Les quarts de travail de temps supplémentaire se multiplient pour les infirmières, les menant sur le bord de l’épuisement profess

Une bataille pour la qualité des soins

Selon Nancy Bédard, présidente de l’Alliance des Syndiquées interprofessionnelles du CHUQ (ASIC), il est temps de faire place à un plan d’action doté de moyens concrets afin de gérer le syndrome du TSO. Saluant la prise de conscience de l’employeur sur cette question, elle précise du même souffle que c’est le gouvernement qui possède ultimement le pouvoir de réformer le système en profondeur.

«Nous observons un désengagement assez important de l’État face au réseau de santé public. Il résiste fortement à la mise en place de mesures pour protéger les professionnelles du milieu de santé» affirme-t-elle.

Rappelons que l’employeur peut, au nom de l’accessibilité et de la continuité des soins, forcer un professionnel de la santé à effectuer un second quart de travail consécutif. Un manquement à cette exigence peut entraîner des sanctions disciplinaires importantes aux contrevenantes, tel un retrait temporaire du permis de pratique.

Les principes d’accessibilité et de continuité des soins sont des piliers du code de déontologie infirmier. Gyslaine Desrosiers, présidente de l’Ordre des infirmières et infirmiers du Québec, constate que l’utilisation actuelle du code dénature celui-ci et met en péril son intégrité.

Les contraintes financières des institutions hospitalières peuvent expliquer l’utilisation quotidienne du TSO. «Il est plus rentable de payer une fille à temps et demi que d’ouvrir un poste», soutient une infirmière employée du CHUQ préférant garder l’anonymat. Elle doit se contenter d’un poste dans une équipe volante, faute d’ouverture dans le département qui l’intéresse. Une telle pratique épuise le personnel, qui ne peut plus fournir une prestation de travail appropriée. «J’aime mon métier, j’aime mon département, mais je pense de plus en plus à partir à cause du temps supplémentaire», lance-t-elle.

Nancy Bédard précise que bien que «nos hôpitaux soient gérés avec des exigences de performance extrêmement importantes», le manque de poste n’est qu’un problème secondaire. Il y aurait maintenant une pure et simple pénurie de mains d’œuvre.

Les agences privées critiquées

Cette situation laisse un goût amer à plusieurs infirmières, car elles n’ont plus l’impression d’avoir la mainmise sur leur quotidien.

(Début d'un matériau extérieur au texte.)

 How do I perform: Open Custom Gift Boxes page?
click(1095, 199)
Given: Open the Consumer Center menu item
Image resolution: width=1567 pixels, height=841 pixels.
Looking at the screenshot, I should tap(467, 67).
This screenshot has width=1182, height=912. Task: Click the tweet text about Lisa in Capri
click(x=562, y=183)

Elles sont donc de plus en plus nombreuses à se laisser courtiser par des agences privées de placement.

Ces entreprises, menant actuellement des campagnes de publicité intensives sur de populaires réseaux sociaux, profitent de la multiplication du TSO afin de recruter massivement.

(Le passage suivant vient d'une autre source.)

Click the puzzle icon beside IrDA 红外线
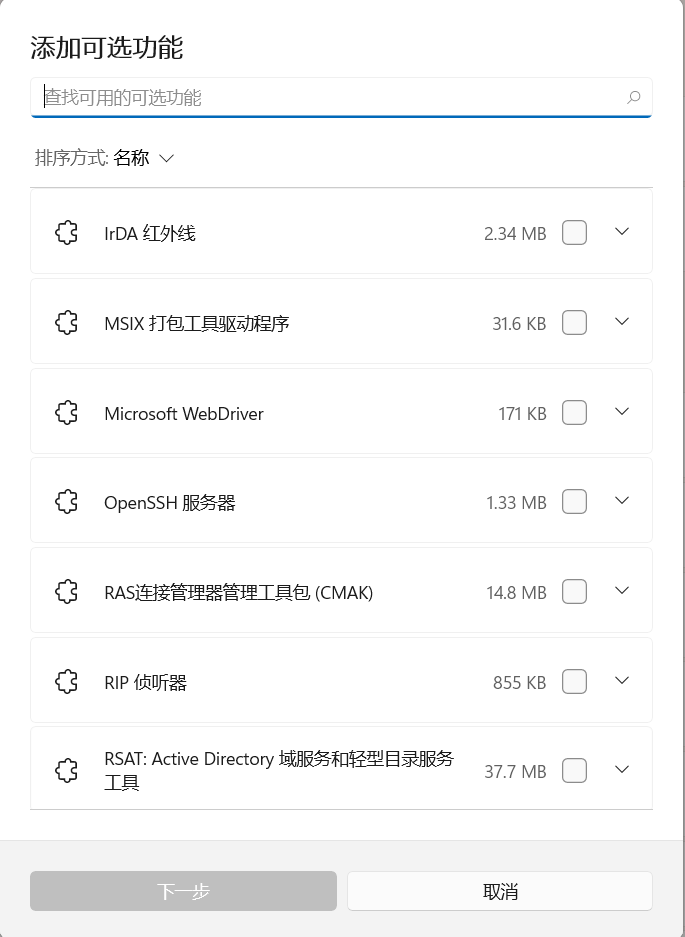Image resolution: width=685 pixels, height=937 pixels. (66, 232)
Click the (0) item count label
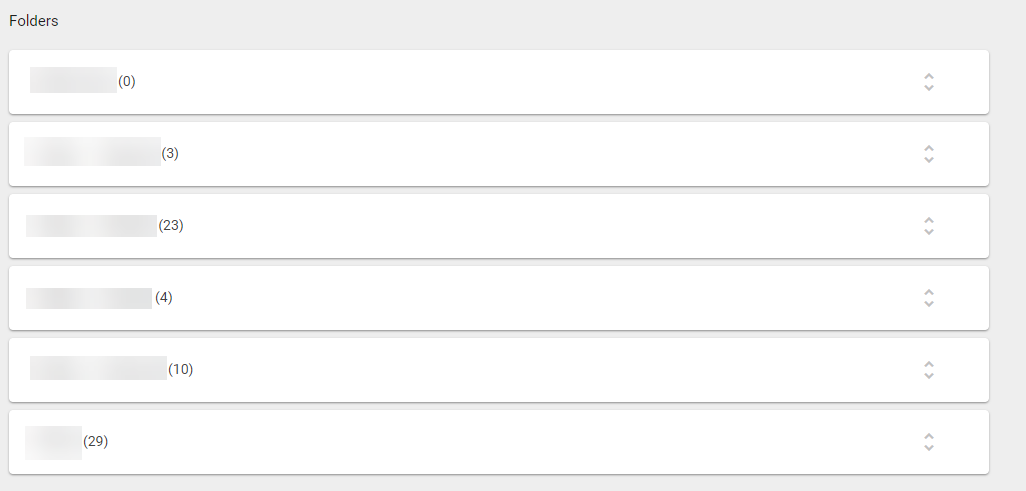The width and height of the screenshot is (1026, 491). pyautogui.click(x=127, y=82)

Actuellement, une infirmière du réseau public doit, pour obtenir un poste, travailler durant trente jours de probation avant d’être orientée vers un milieu plus spécialisé. Suivent trente autres jours de probation avant d’obtenir le poste convoité.

Une fois sur le plancher, elle côtoie parfois des infirmières provenant d’agences, qui n’ont pas reçu une telle formation. «Comment peut-on tolérer de verser des millions de dollars aux agences qui offrent des infirmières ne possédant pas nécessairement la formation adéquate à leur milieux de travail, alors que les infirmières publiques, qui se doivent de respecter des standards élevés, se voient offrir des conditions de travail sans commune mesure?», s’insurge la président de l’ASIC.

Cette façon de procéder n’est pas constructive et fait un «mal épouvantable au secteur public », ajoute-t-elle. En effet, « Ils ne représentent pas la réalité». «Si tout le monde part dans les agences, précise-t-elle, qui va soigner les patients les fins de semaines, la nuit et le soir?»

Économiquement, les agences ne représentent pas une solution défendable, car la facture présentée à l’institution hospitalière dépasse souvent le double de ce que coûte une infirmière employée directement par cette même institution.

Selon Bédard, « la seule personne qui pourrait faire un frein à cela est notre gouvernement », mais « le potentiel du privé est sans cesse élargi sous bâillon à la fin des sessions parlementaires, grâce à une bonification de la loi créée par l’ex-ministre de la santé [Philippe Couillard]avant son départ »

 La solution passe par les jeunes

L’optimisme transparait toujours chez les jeunes infirmières rencontrées par IMPACT  CAMPUS. « Mon cours de soins infirmiers a changé ma vie ; j’ai pu assister à des naissances, des décès, des événements importants dans la vie des gens » déclare une jeune diplômée de la promotion 2009.

Cette nouvelle génération de soignantes, sensibilisée par les difficultés actuelles, se mobilise afin de promouvoir leur profession, et d’ainsi améliorer leurs conditions de travail. «Plus nous serons nombreuses, plus nos conditions vont s’améliorer» assure-t-elle.